Required task:
Format everything from the line containing "Screen dimensions: 440x887" down to the line containing "(x=324, y=160)", both included, as a numbered list without blank lines. Leave the pictures out of your answer.

Exercise materials:
---
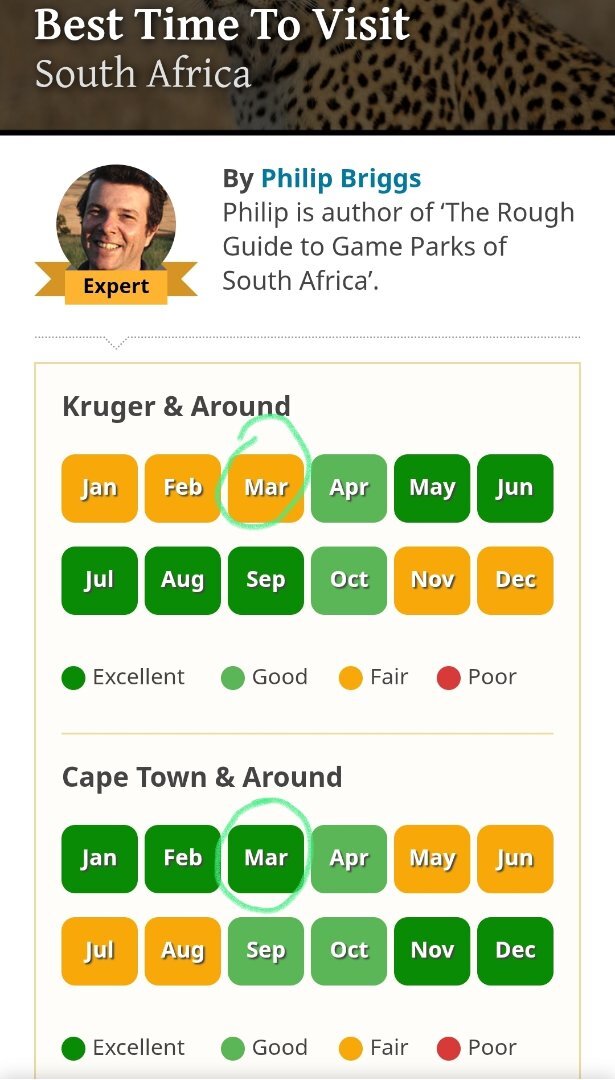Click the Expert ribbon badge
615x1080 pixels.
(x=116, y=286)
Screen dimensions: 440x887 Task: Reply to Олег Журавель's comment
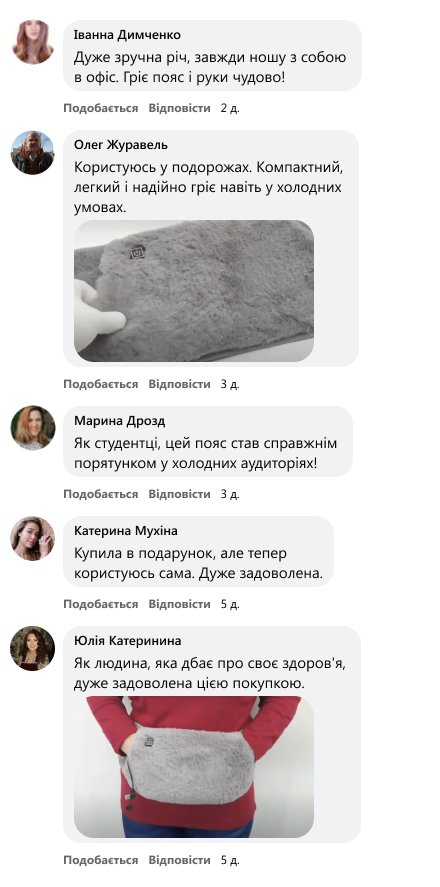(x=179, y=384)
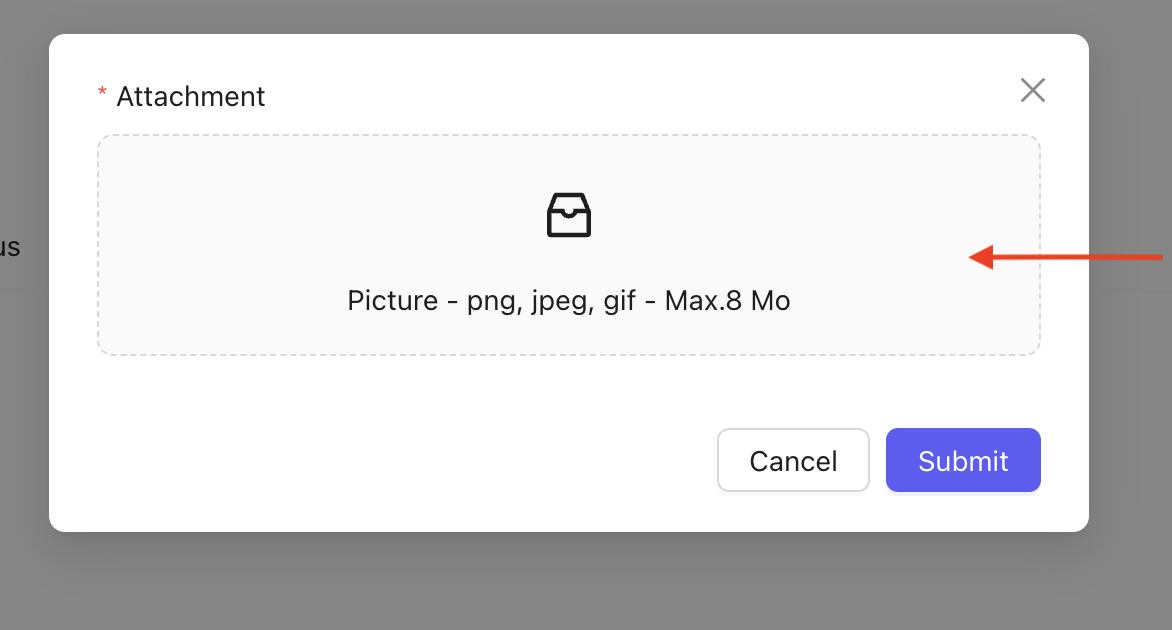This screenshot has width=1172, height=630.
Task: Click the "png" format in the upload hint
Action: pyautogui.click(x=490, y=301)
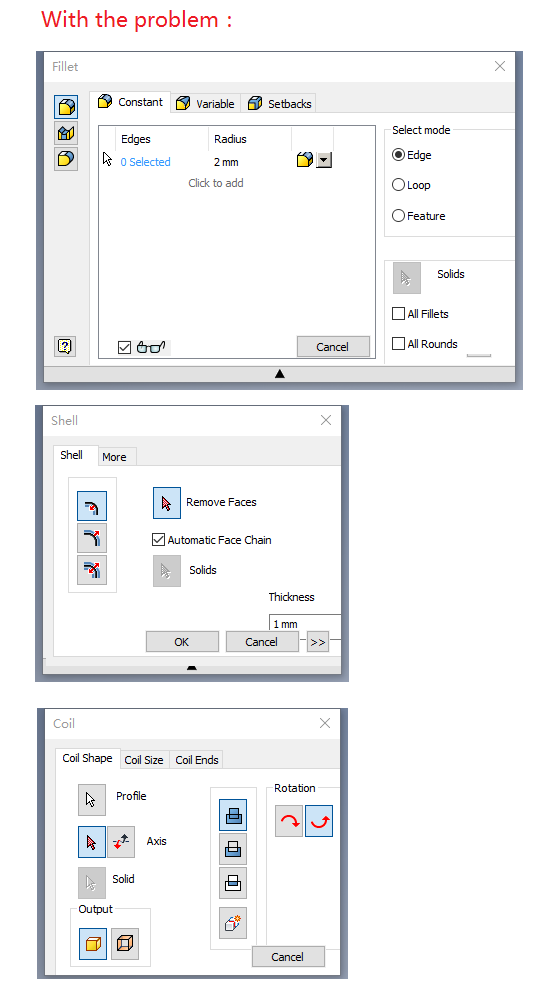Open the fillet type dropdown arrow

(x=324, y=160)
---
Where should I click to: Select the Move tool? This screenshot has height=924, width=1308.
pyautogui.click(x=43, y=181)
---
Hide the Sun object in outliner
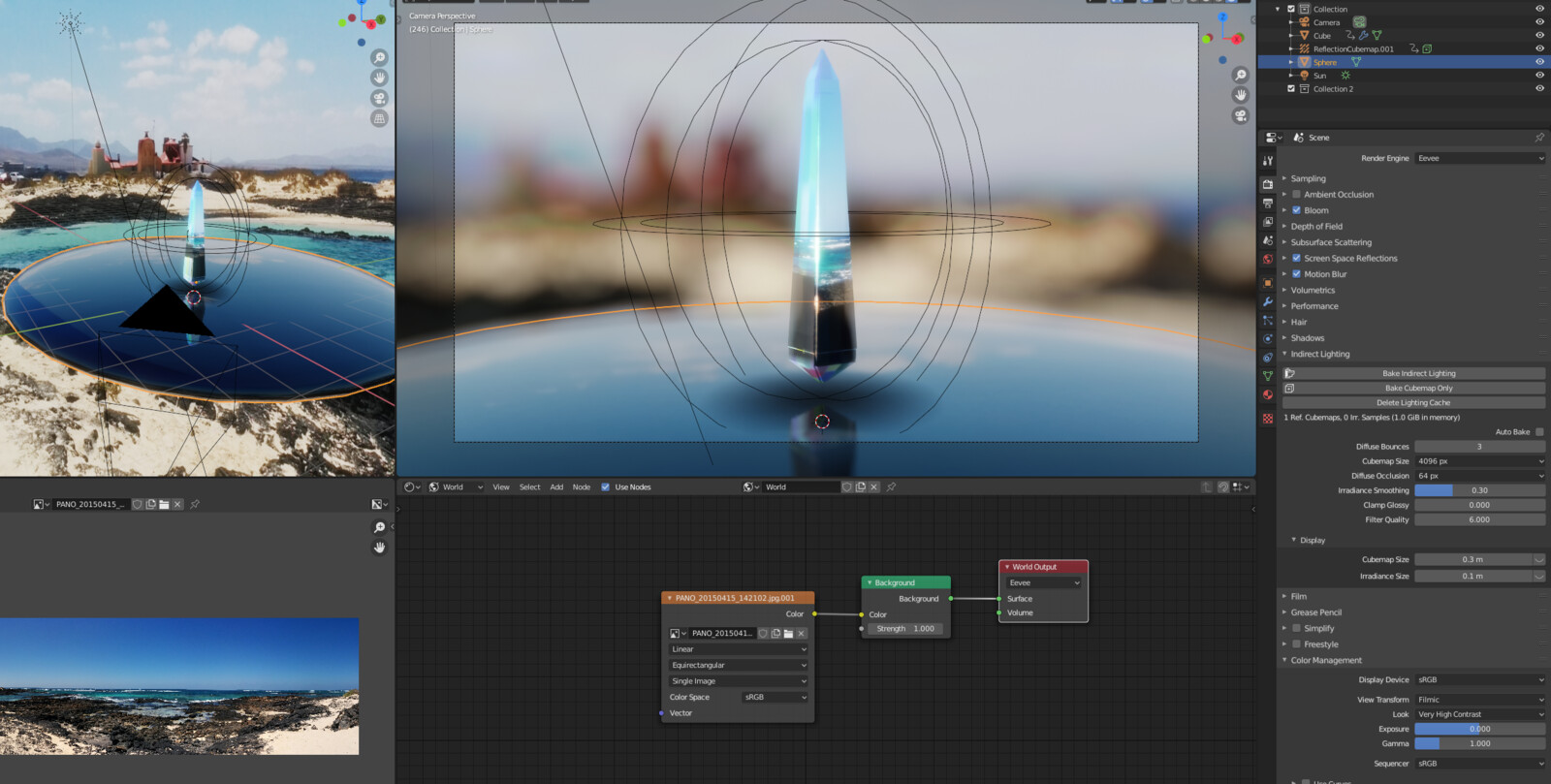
---
Result:
1. Screen dimensions: 440x887 Task: Reply to Олег Журавель's comment
2. (x=179, y=384)
3. This screenshot has width=1172, height=630.
4. Task: Click the "png" format in the upload hint
5. Action: pyautogui.click(x=490, y=301)
6. Open the fillet type dropdown arrow
7. (x=324, y=160)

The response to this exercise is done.